Cette maladie est en réalité une vieille connaissance que nous appelions autrefois Idéologie et qui fête son retour en grande pompe sous le nom d’Identité. Les livres de Madame ne sont donc pas un phénomène isolé et leur succès n’indique pas seulement l’ « effet Crimée-Tolstoj » qui perdure, mais il est aussi l’évidence d’une forme endémique.
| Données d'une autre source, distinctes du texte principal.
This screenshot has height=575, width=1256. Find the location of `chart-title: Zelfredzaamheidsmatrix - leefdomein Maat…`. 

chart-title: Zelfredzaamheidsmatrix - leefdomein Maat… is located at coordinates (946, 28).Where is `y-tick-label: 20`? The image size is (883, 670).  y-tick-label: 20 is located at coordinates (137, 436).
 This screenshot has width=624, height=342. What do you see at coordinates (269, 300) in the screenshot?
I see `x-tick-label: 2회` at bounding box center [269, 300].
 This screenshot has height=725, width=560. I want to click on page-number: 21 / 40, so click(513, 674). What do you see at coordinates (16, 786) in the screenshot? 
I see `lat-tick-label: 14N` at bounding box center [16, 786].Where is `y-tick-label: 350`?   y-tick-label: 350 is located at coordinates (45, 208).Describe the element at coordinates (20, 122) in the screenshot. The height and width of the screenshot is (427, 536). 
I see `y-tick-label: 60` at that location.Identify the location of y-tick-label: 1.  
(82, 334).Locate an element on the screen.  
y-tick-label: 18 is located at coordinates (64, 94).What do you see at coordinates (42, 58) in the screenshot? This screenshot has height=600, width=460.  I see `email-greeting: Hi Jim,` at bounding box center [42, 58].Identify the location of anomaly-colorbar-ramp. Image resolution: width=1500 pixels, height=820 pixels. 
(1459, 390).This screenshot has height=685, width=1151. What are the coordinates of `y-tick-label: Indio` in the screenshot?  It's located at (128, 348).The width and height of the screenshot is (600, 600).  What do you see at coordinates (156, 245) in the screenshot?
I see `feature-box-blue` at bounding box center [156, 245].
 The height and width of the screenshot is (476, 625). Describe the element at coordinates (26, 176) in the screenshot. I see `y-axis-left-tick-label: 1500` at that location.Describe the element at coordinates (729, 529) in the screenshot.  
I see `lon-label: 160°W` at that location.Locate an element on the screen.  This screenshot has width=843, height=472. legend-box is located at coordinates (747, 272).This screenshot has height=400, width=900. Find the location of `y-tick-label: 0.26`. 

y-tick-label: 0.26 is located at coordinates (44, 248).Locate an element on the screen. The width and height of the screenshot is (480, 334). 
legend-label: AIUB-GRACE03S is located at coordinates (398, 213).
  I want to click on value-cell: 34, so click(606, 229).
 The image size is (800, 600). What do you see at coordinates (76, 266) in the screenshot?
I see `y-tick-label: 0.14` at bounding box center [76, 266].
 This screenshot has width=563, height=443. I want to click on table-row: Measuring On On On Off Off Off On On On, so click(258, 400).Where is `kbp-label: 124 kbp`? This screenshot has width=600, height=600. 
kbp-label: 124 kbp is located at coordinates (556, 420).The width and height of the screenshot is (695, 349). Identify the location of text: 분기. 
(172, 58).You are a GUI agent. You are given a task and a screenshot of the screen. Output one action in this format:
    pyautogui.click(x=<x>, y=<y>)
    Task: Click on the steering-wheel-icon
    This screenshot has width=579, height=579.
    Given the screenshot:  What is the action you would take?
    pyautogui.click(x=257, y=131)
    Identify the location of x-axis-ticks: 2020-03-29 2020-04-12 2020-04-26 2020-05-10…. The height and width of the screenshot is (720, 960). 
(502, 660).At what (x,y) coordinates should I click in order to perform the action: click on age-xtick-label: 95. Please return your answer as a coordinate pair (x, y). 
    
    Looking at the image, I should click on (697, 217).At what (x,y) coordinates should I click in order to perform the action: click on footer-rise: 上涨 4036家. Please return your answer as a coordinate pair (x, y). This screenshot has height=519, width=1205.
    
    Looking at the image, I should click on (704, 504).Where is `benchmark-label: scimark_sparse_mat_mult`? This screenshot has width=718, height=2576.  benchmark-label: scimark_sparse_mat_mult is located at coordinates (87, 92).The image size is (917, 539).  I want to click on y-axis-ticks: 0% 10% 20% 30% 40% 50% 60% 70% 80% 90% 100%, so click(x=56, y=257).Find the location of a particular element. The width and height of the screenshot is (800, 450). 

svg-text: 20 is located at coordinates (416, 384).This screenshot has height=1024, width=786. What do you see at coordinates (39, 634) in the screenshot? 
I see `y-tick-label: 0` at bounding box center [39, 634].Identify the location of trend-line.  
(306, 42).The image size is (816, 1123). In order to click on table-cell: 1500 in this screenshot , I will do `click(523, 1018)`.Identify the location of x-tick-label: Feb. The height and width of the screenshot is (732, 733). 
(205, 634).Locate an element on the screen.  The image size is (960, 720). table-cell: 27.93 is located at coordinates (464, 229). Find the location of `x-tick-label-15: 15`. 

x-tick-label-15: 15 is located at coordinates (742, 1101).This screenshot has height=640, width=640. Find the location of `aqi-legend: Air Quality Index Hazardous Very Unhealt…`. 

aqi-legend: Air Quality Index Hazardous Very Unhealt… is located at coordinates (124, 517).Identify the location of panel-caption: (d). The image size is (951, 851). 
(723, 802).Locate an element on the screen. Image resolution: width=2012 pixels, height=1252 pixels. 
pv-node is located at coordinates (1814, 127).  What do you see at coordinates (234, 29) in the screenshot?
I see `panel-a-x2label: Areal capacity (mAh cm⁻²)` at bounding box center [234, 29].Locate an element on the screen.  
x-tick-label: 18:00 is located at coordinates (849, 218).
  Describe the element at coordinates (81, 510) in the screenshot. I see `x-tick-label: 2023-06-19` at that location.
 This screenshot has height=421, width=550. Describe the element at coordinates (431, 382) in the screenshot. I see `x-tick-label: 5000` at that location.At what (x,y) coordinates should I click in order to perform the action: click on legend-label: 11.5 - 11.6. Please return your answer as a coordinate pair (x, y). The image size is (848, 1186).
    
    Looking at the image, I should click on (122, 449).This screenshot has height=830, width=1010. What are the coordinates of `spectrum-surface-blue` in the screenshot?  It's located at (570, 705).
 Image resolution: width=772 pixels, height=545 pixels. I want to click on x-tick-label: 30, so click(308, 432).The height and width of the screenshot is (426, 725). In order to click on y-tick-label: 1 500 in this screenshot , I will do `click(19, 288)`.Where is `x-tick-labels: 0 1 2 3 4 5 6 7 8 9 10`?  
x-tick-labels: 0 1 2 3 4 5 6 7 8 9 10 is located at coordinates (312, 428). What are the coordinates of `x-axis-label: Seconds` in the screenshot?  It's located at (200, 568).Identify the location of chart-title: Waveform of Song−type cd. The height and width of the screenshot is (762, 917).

Selon Carl Schmitt, la polarisation ami-ennemi est l’essence de la politique, mais il s’agit justement d’une idée qui a vu le jour dans une période (1927) où le conflit idéologique était fort et désastreux. Je suggère alors de continuer à penser que l’essence de la politique est aussi celle de résoudre les problèmes. Et de considérer que l’intensité croissante des contrastes politiques, moraux, identitaires, en Italie, en Europe, en Amérique, et partout ailleurs est une contagion qui doit être maîtrisée, comme on ferait avec une inflammation qu’il faudrait refroidir avec de la glace. Et en cultivant la connaissance correcte des faits.

La pensée-axée-sur-les-ennemis – c’est ainsi que je veux l’appeler – peut laisser tout à fait indifférent celui qui est en dehors de cette pensée, peut faire rire celui qui n’est pas dans le cercle de celle que Pascal appelait Illusio, de même que qui n’est pas amoureux considère excessifs, stupides ou ridicules les comportements de qui est bouleversé par une histoire d’amour. Mais c’est seulement celui qui est « en dehors » qui les considère excessifs, car celui qui est « en dedans » perçoit la réalité de la situation dans les moindres détails et dans son irréfutable évidence. C’est le cas également d’une mauvaise histoire de haine et de rancune. L’effondrement dans le sentiment de haine ressemble beaucoup à l’effondrement dans le sentiment d’amour, l’interprétation du monde change. Quand un Ennemi puissant au point de mériter une majuscule se niche dans notre tête, on est porté à croire que presque tout (le mal) peut s’expliquer par sa présence.

Je n’ai pas voulu concéder d’espace ni à l’indifférence ni à une pensée “négative” antithétique. Lorsque j’ai lu les livres que Madame a dédié à l’Ennemi j’ai tenté un exercice de sympathie, une sympathie que j’appellerai méthodologique ; je me suis efforcé d’entrer dans son état d’âme, dans son Illusio, et surtout dans celle de ses lecteurs. Je ne voulais pas seulement signaler mon opposition à l’ « orianisme », en le sommant à celui de beaucoup d’autres. Je voulais comprendre l’air de famille qu’il partage avec un des problèmes plus grands et insidieux de notre temps.